Your goal
Output, word for word and without pictures, the lines from the one containing "The height and" through the final line of the listing below.

The data
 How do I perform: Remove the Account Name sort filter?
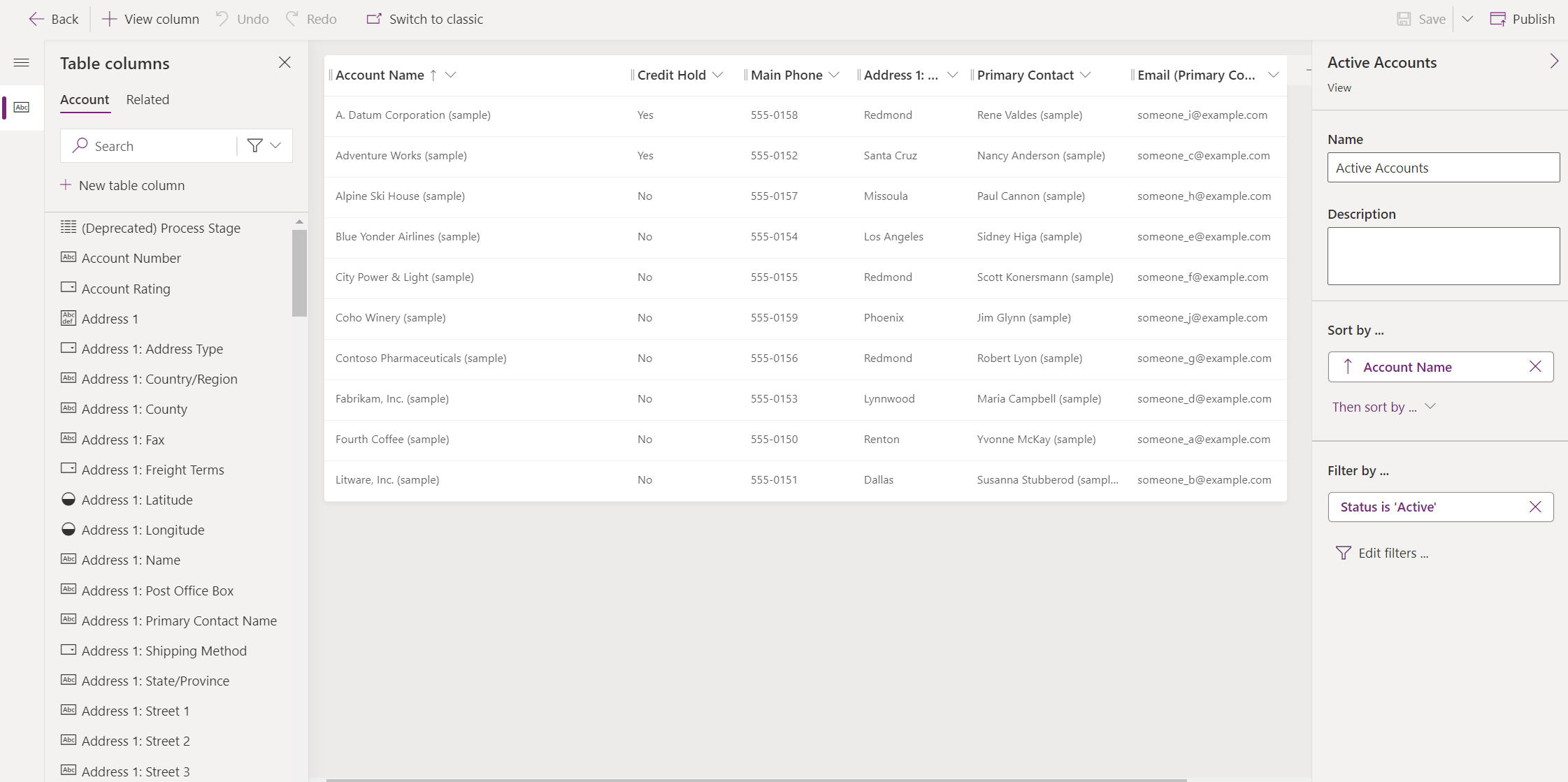(1535, 366)
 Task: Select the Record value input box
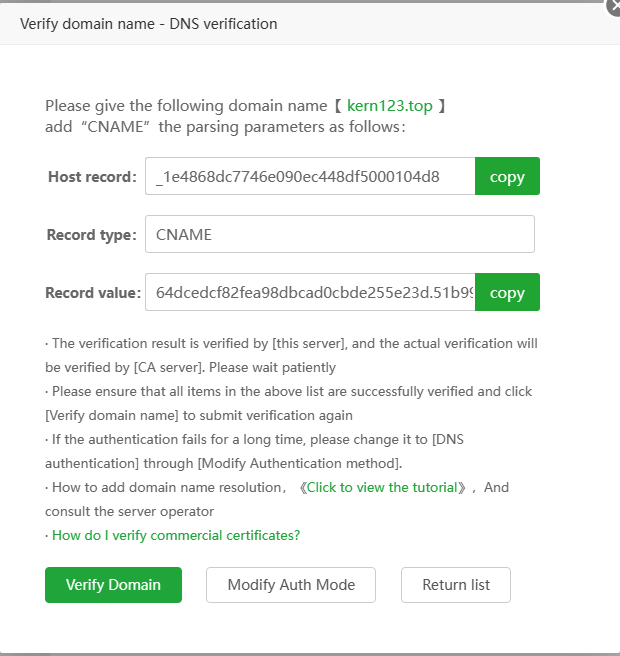tap(309, 292)
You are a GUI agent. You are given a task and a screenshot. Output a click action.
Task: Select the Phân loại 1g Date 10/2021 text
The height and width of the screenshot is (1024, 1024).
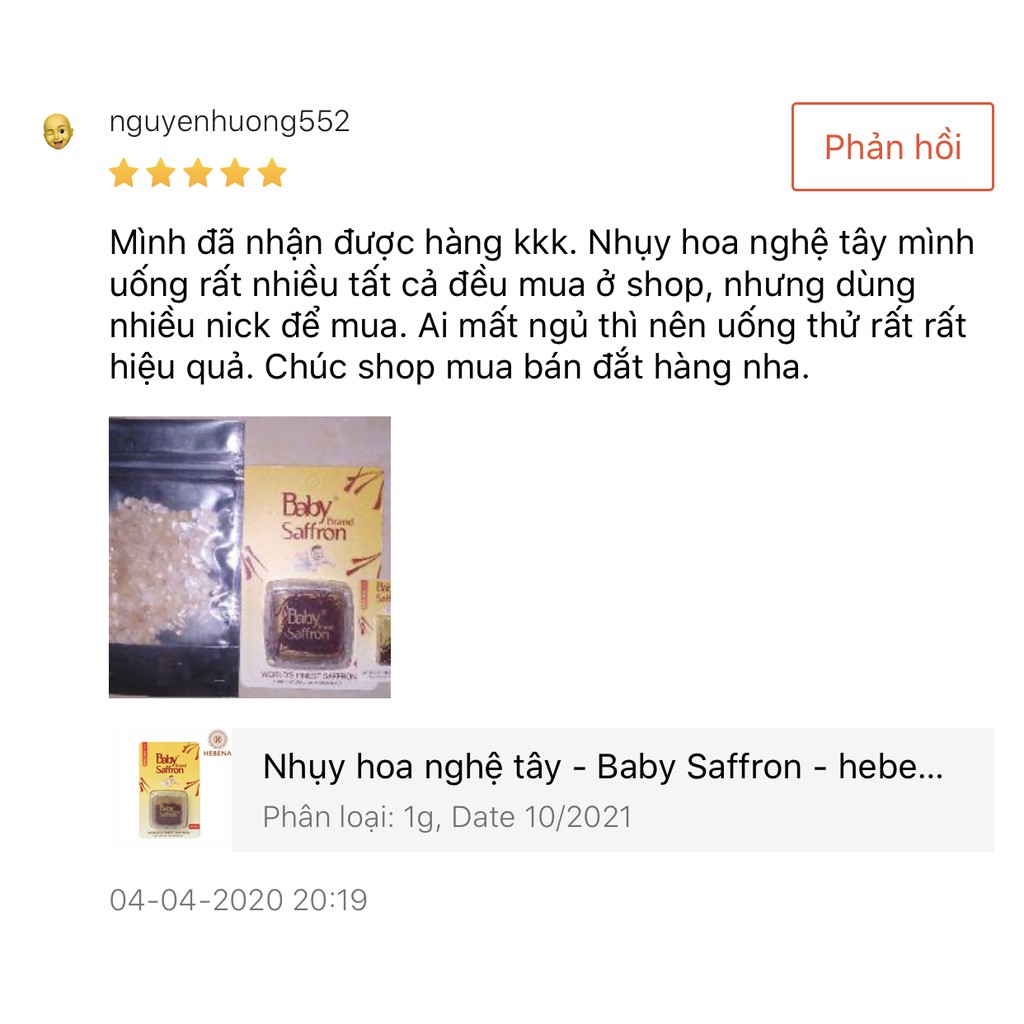click(x=447, y=817)
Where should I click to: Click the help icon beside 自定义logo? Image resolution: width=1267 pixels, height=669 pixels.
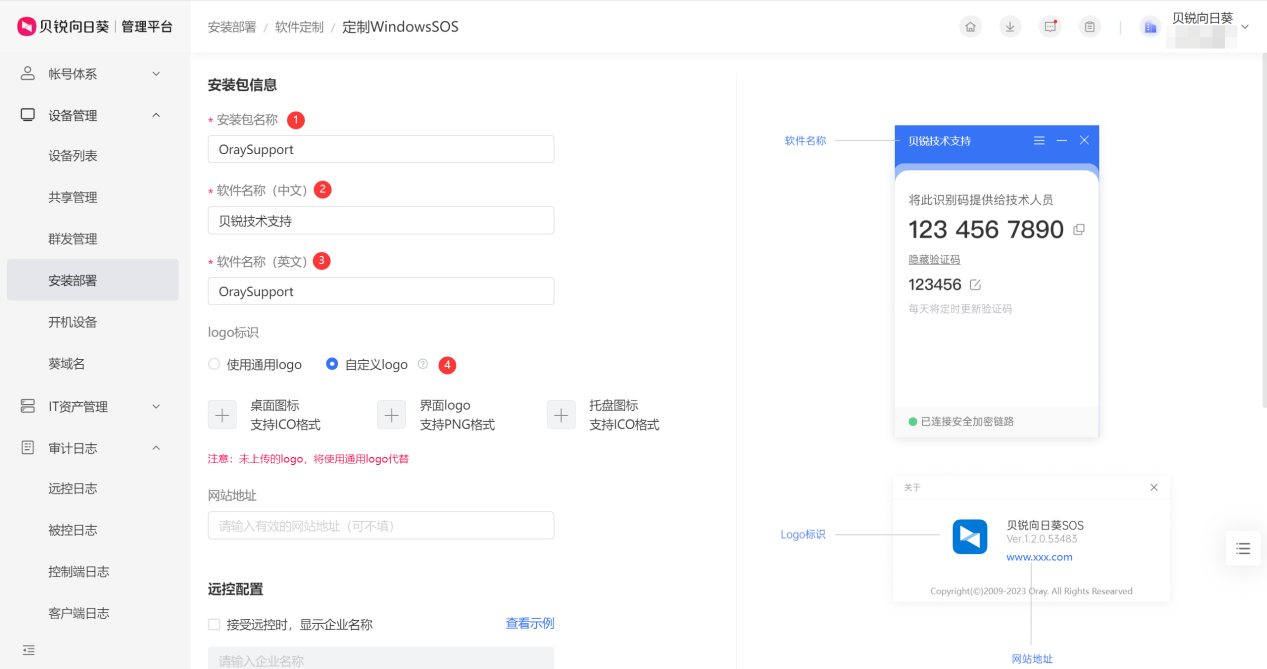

Solution to the exercise
The height and width of the screenshot is (1024, 1024).
click(x=447, y=817)
Where should I click to: Click the help icon beside 自定义logo? Image resolution: width=1267 pixels, height=669 pixels.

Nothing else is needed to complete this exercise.